The IMF might be able to head off this bilateral confrontation if it took a more active role.  The US Treasury certainly wants the IMF to play a bigger role.  But there is no sign that the IMF is willing to do so. 

I do give the Treasury credit for encouraging the IMF to take the lead here.   China's exchange rate regime is not just a problem for certain sectors of the US economy.  It is an impediment to effective global adjustment.   And the global financial and monetary architecture set up after World War 2 clearly give the IMF the lead in helping to resolve disputes over exchange rates.

I have focused here on the politics of US/ China trade - but in this case, I do think the political pressure is a reflection of a real economic problemIn 2006, the monthly bilateral deficit with China will likely top the United States monthly petroleum import bill.  And that bilateral deficit is part of an even bigger global deficit in the US, and a global surplus for China.    If US imports from China rise by 20% in 2006-- a significant slowdown from current growth rates - total US imports from China will reach $300b.   And if imports from China continue to grow rapidly even if the US economy slows, the current concerns of US workers will only increase.

For all the talk in China about reorienting the economy away from investment and exports (and similar talk about stimulating growth in the interior provinces), China's growth in 2005 has been driven by, guess what, investment and exports.  That through the end of September shows that exports are up about 30% y/y.  And through the first three quarters, national fixed asset investment (not urban fixed asset investment) is up 26% y/y.   That number needs to be adjusted down for the national income accounts, but there is little doubt that investment and exports continue to rise as a share of China's GDP.

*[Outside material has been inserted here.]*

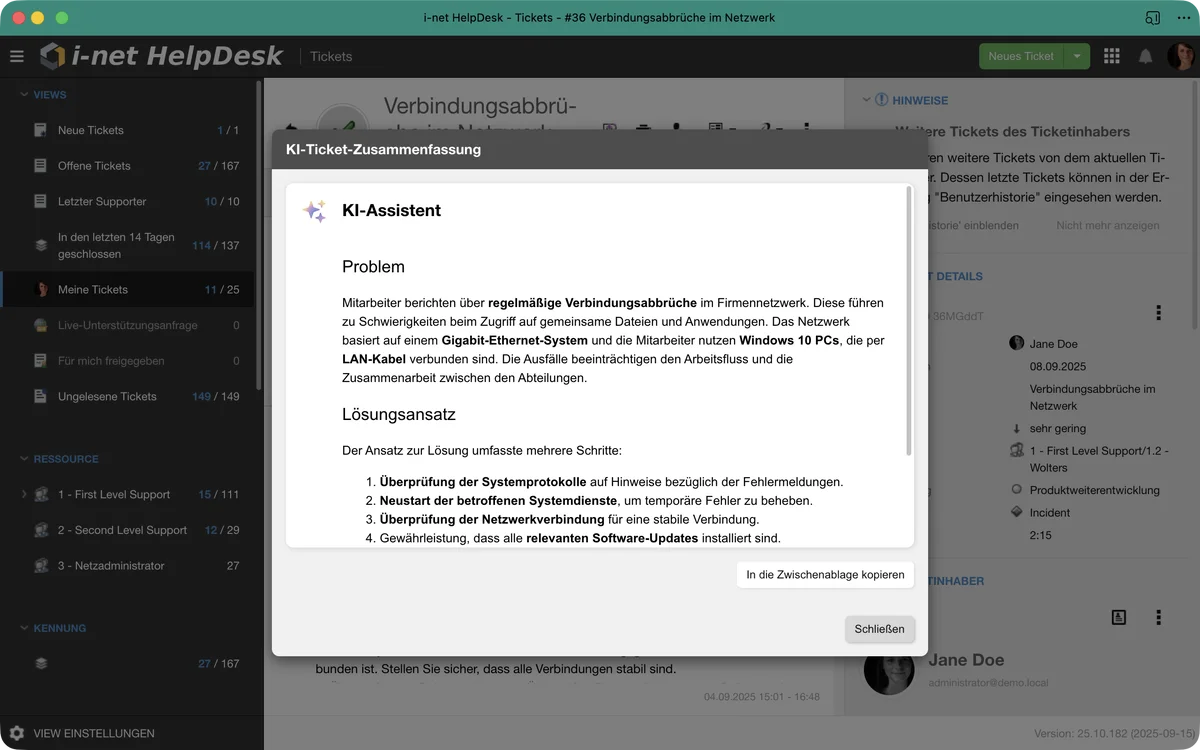The image size is (1200, 750).
Task: Click the ticket owner contact card icon
Action: [x=1118, y=617]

Here is one way of highlighting the difference between the US and Chinese economies -

  • In 2006, China will export about as many goods as the US.   That is one measure of economic size. 
  • Conversely, the US will import well over two times as many goods as China. That is another measure of economic size.
  • In terms of GDP, China's economy is about 1/6th the size of the US economy ($12 trillion v. $2 trillion). 
  • With private consumption something like 70% of US GDP and something like 40% of Chinese GDP, the US consumer market tops in at something like $8.5 trillion while the Chinese consumer market is more like $800 billion.  These are all very ballpark numbers.

So the key ratios are exports one to one, GDP (at market rates) six to one, and consumption, over ten to one.   And it would not totally surprise me if -in dollar terms - net investment in China was close to net investment in the US, despite the difference in the size of the two economies.

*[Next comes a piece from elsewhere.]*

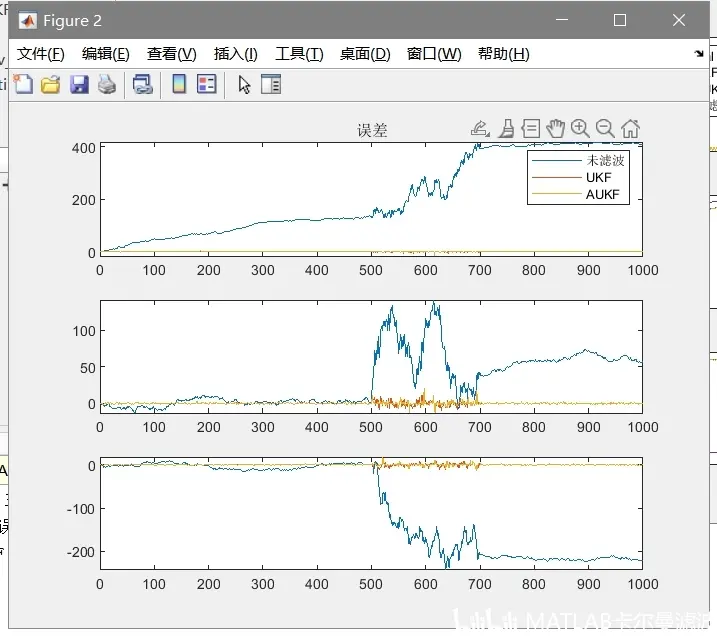Select the Zoom Out magnifier on axes
The height and width of the screenshot is (636, 717).
(x=605, y=128)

Back to politics.  The security hawks on China (the US Navy and Air Force, some civilians in the Rumsfeld Defense Department) generally are found in a different political party than the economic hawks on China (generally Democrats with labor ties), so policy generally has been driven by the center.  But there are no guarantees that this will last - particularly if neither China nor the US are willing to take real steps to reduce the underlying imbalances in their economic relationship.   But maybe I worry too much.